***** Data records *****

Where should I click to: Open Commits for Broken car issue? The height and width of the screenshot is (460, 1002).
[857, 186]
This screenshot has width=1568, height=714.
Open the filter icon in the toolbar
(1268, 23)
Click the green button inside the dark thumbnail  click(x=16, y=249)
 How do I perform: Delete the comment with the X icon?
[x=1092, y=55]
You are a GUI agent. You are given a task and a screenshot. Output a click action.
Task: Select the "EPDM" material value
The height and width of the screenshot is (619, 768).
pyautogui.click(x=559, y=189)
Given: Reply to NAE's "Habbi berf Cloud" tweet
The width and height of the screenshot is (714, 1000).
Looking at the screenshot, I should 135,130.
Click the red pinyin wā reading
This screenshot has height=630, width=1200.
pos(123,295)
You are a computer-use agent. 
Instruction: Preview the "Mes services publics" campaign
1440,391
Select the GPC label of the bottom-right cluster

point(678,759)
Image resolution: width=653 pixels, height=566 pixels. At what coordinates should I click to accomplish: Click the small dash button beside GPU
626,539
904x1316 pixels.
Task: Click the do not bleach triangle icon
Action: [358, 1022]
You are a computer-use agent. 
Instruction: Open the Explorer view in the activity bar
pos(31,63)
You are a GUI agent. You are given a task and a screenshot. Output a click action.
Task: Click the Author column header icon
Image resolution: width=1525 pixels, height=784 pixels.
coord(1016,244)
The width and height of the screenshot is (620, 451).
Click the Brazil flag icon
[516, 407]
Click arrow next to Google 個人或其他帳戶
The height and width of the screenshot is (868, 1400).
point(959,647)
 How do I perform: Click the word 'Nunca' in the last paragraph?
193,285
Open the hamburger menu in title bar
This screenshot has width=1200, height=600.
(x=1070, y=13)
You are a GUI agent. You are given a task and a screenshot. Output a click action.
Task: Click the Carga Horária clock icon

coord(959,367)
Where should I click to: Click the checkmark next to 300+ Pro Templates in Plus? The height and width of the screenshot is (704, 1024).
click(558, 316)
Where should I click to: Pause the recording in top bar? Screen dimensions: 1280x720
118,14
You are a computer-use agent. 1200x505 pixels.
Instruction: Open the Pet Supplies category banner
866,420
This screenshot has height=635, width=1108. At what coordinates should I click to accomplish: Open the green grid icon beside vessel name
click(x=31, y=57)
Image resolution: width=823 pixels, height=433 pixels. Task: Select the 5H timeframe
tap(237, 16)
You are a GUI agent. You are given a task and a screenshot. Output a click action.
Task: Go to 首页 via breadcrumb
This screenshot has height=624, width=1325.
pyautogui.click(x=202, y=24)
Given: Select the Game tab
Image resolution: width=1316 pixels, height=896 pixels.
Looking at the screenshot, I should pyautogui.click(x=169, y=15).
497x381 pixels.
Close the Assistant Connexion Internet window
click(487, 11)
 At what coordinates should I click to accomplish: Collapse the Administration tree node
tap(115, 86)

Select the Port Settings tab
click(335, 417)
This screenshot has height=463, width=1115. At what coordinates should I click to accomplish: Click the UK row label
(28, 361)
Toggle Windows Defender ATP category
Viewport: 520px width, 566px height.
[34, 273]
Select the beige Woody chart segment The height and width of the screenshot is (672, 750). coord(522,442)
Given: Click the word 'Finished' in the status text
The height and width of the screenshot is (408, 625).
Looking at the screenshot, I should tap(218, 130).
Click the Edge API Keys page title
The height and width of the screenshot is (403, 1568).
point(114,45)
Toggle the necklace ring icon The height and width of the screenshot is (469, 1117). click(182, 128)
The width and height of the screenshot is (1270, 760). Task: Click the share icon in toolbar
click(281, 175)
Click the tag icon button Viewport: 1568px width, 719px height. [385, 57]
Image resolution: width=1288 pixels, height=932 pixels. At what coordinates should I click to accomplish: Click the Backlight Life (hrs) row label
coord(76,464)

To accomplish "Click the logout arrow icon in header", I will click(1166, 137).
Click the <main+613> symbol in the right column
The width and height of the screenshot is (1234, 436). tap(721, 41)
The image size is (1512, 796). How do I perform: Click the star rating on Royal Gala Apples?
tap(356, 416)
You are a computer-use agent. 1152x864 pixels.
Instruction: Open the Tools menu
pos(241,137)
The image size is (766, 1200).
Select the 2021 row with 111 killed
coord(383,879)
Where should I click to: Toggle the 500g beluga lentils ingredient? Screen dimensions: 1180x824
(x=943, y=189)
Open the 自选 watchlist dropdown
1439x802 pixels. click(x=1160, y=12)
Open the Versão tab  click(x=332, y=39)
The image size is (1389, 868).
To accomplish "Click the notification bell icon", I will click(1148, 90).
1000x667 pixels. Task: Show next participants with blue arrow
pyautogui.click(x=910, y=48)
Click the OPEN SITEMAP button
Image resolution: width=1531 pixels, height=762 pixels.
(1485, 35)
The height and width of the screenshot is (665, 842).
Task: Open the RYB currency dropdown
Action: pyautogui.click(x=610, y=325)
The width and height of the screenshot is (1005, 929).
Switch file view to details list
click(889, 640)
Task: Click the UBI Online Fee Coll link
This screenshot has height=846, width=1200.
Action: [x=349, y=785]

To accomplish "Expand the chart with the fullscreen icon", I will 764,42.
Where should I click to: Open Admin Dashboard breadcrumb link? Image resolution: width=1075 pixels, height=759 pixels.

*****

* Exercise description
Every line above should be output exactly as it stands.

* Reply to the exercise
Where should I click to: Open Commits for Broken car issue? The height and width of the screenshot is (460, 1002).
[857, 186]
This screenshot has width=1568, height=714.
Open the filter icon in the toolbar
(1268, 23)
Click the green button inside the dark thumbnail  click(x=16, y=249)
 How do I perform: Delete the comment with the X icon?
[x=1092, y=55]
You are a GUI agent. You are given a task and a screenshot. Output a click action.
Task: Select the "EPDM" material value
The height and width of the screenshot is (619, 768).
pyautogui.click(x=559, y=189)
Given: Reply to NAE's "Habbi berf Cloud" tweet
The width and height of the screenshot is (714, 1000).
Looking at the screenshot, I should 135,130.
Click the red pinyin wā reading
This screenshot has height=630, width=1200.
pos(123,295)
You are a computer-use agent. 
Instruction: Preview the "Mes services publics" campaign
1440,391
Select the GPC label of the bottom-right cluster

point(678,759)
Image resolution: width=653 pixels, height=566 pixels. At what coordinates should I click to accomplish: Click the small dash button beside GPU
626,539
904x1316 pixels.
Task: Click the do not bleach triangle icon
Action: [358, 1022]
You are a computer-use agent. 
Instruction: Open the Explorer view in the activity bar
pos(31,63)
You are a GUI agent. You are given a task and a screenshot. Output a click action.
Task: Click the Author column header icon
Image resolution: width=1525 pixels, height=784 pixels.
coord(1016,244)
The width and height of the screenshot is (620, 451).
Click the Brazil flag icon
[516, 407]
Click arrow next to Google 個人或其他帳戶
The height and width of the screenshot is (868, 1400).
point(959,647)
 How do I perform: Click the word 'Nunca' in the last paragraph?
193,285
Open the hamburger menu in title bar
This screenshot has width=1200, height=600.
(x=1070, y=13)
You are a GUI agent. You are given a task and a screenshot. Output a click action.
Task: Click the Carga Horária clock icon

coord(959,367)
Where should I click to: Click the checkmark next to 300+ Pro Templates in Plus? The height and width of the screenshot is (704, 1024).
click(558, 316)
Where should I click to: Pause the recording in top bar? Screen dimensions: 1280x720
118,14
You are a computer-use agent. 1200x505 pixels.
Instruction: Open the Pet Supplies category banner
866,420
This screenshot has height=635, width=1108. At what coordinates should I click to accomplish: Open the green grid icon beside vessel name
click(x=31, y=57)
Image resolution: width=823 pixels, height=433 pixels. Task: Select the 5H timeframe
tap(237, 16)
You are a GUI agent. You are given a task and a screenshot. Output a click action.
Task: Go to 首页 via breadcrumb
This screenshot has height=624, width=1325.
pyautogui.click(x=202, y=24)
Given: Select the Game tab
Image resolution: width=1316 pixels, height=896 pixels.
Looking at the screenshot, I should pyautogui.click(x=169, y=15).
497x381 pixels.
Close the Assistant Connexion Internet window
click(487, 11)
 At what coordinates should I click to accomplish: Collapse the Administration tree node
tap(115, 86)

Select the Port Settings tab
click(335, 417)
This screenshot has height=463, width=1115. At what coordinates should I click to accomplish: Click the UK row label
(28, 361)
Toggle Windows Defender ATP category
Viewport: 520px width, 566px height.
[34, 273]
Select the beige Woody chart segment The height and width of the screenshot is (672, 750). coord(522,442)
Given: Click the word 'Finished' in the status text
The height and width of the screenshot is (408, 625).
Looking at the screenshot, I should tap(218, 130).
Click the Edge API Keys page title
The height and width of the screenshot is (403, 1568).
point(114,45)
Toggle the necklace ring icon The height and width of the screenshot is (469, 1117). click(182, 128)
The width and height of the screenshot is (1270, 760). Task: Click the share icon in toolbar
click(281, 175)
Click the tag icon button Viewport: 1568px width, 719px height. [385, 57]
Image resolution: width=1288 pixels, height=932 pixels. At what coordinates should I click to accomplish: Click the Backlight Life (hrs) row label
coord(76,464)

To accomplish "Click the logout arrow icon in header", I will click(1166, 137).
Click the <main+613> symbol in the right column
The width and height of the screenshot is (1234, 436). tap(721, 41)
The image size is (1512, 796). How do I perform: Click the star rating on Royal Gala Apples?
tap(356, 416)
You are a computer-use agent. 1152x864 pixels.
Instruction: Open the Tools menu
pos(241,137)
The image size is (766, 1200).
Select the 2021 row with 111 killed
coord(383,879)
Where should I click to: Toggle the 500g beluga lentils ingredient? Screen dimensions: 1180x824
(x=943, y=189)
Open the 自选 watchlist dropdown
1439x802 pixels. click(x=1160, y=12)
Open the Versão tab  click(x=332, y=39)
The image size is (1389, 868).
To accomplish "Click the notification bell icon", I will click(1148, 90).
1000x667 pixels. Task: Show next participants with blue arrow
pyautogui.click(x=910, y=48)
Click the OPEN SITEMAP button
Image resolution: width=1531 pixels, height=762 pixels.
(1485, 35)
The height and width of the screenshot is (665, 842).
Task: Open the RYB currency dropdown
Action: pyautogui.click(x=610, y=325)
The width and height of the screenshot is (1005, 929).
Switch file view to details list
click(889, 640)
Task: Click the UBI Online Fee Coll link
This screenshot has height=846, width=1200.
Action: [x=349, y=785]

To accomplish "Expand the chart with the fullscreen icon", I will 764,42.
Where should I click to: Open Admin Dashboard breadcrumb link? Image resolution: width=1075 pixels, height=759 pixels.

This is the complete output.